-- Start of Dataset entries --

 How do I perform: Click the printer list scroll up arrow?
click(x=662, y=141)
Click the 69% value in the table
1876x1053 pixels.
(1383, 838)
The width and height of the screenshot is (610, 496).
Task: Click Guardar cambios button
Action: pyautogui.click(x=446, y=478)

-- End of Dataset entries --

(Task to carry out):
Reproduce every one of the entries above verbatim, line for line.

(Exercise response):
 How do I perform: Click the printer list scroll up arrow?
click(x=662, y=141)
Click the 69% value in the table
1876x1053 pixels.
(1383, 838)
The width and height of the screenshot is (610, 496).
Task: Click Guardar cambios button
Action: pyautogui.click(x=446, y=478)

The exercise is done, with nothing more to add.